Escritor

Tres D definen la naturaleza de un periodista de raza: dipsómano, depresivo y divorciado, o al menos eso dicen ellos de sí mismos. Y esta burla que se gastan los del gremio periodístico viene de la mano de un pensamiento que me ronda hace algunas noches, tantas como dura ya el bombardeo sobre Bagdad. Baltasar Gracián, siglos atrás, dejó escrito aquello de que tres S encierran las esencias de la felicidad humana: santidad, salud y sabiduría. Si bien es cierto que éste había tomado prestada tal idea de Tales de Mileto, el cual deseaba, a los que bien quería, salud, riquezas y entendimiento.

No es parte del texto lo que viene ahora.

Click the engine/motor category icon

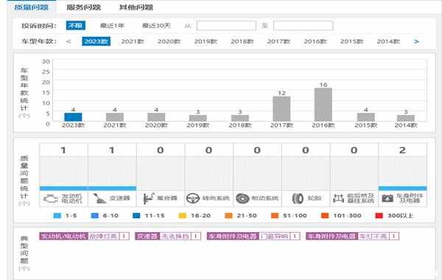pyautogui.click(x=51, y=198)
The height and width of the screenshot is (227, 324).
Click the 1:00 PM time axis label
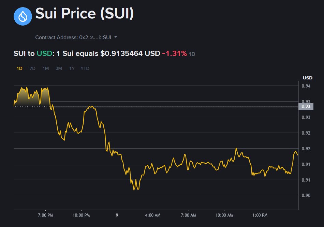260,215
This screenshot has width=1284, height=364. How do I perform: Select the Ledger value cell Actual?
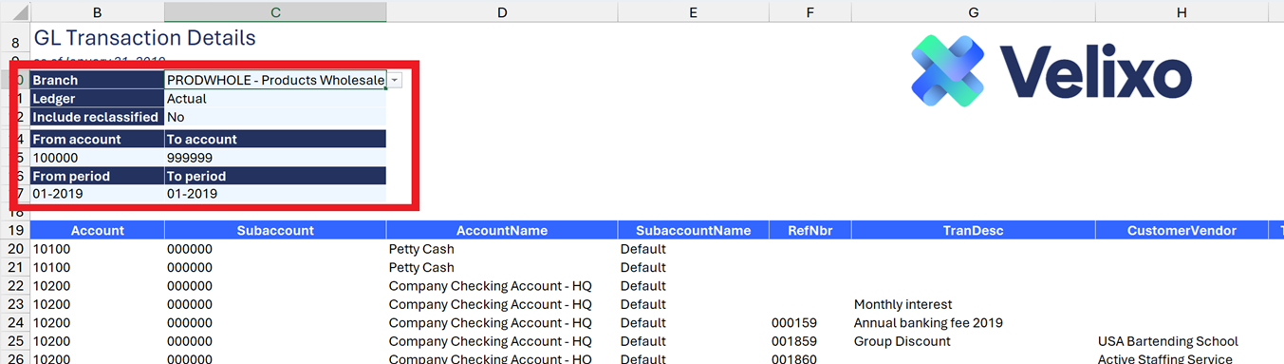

Luego, con el correr de las generaciones, rizando el tirabuzón del lirismo, quisieron convencernos de que apenas tres cosas bastan para colmar la vida: salud, dinero y amor. Tres formas dispares de encarar la existencia y que definen tres épocas y tres almas muy distintas; aunque, a decir verdad, lo que a mí me conmueve no es la filosofía de estos tres sabios, sino la obstinación del número tres, ese símbolo sinuoso como un canto de sirena. El tres es un signo fascinante, un guarismo cargado de magia y de misterio. Y de una enorme simbología judeocristiana. Dios, a lo que aseguran testigos no presenciales, creó al mundo en dos golpes de tres días; al séptimo, y hasta la presente, descansó. Tres, el inefable equipo que conforman el Padre, el Hijo y el Espíritu Santo. Tres, las potencias del alma. Cuatro veces tres, el número de los apóstoles. Tres, las renuncias de Pedro. Tres, las cruces sobre el Gólgota. Tres y tres, la edad de Cristo. Tres, los días que estuvo entre los muertos. Y hasta los científicos, tan poco dados a la laxitud y la superchería, recurren casi sin querer a la taumaturgia del tres: diga treinta y tres, pide mi médico de cabecera cuando quiere ahondar en la negritud de mi pecho. Tres, las hijas de Elena. Tres, los mosqueteros de Dumas. Tres los presidentes que estamparon su rúbrica sobre las Azores, dando el pistoletazo de salida a una guerra que sólo ellos comprenden. Tres, los aviones que colisionaron sobre el Pentágono y las Torres Gemelas, esos edificios imponentes e impotentes que humillaron su imperiosa arquitectura contra el suelo como tres tristes tigres hendidos por el rayo. Pero únicamente dos son las Guerras Mundiales. Y sólo a las manos de un puñado de hombres corresponde hacer que la voracidad del tres no nos devore por donde más hemos pecado. Si hay una Tercera Gran Guerra, ya no habrá otra. A la tercera va la vencida. Pero si triunfara la cordura y la paz, si fuéramos capaces de parar las bombas, el estrépito nocturno de las sirenas, el llanto aljamiado de los niños sin piernas y sin futuro, entonces ¡tres hurras por el hombre!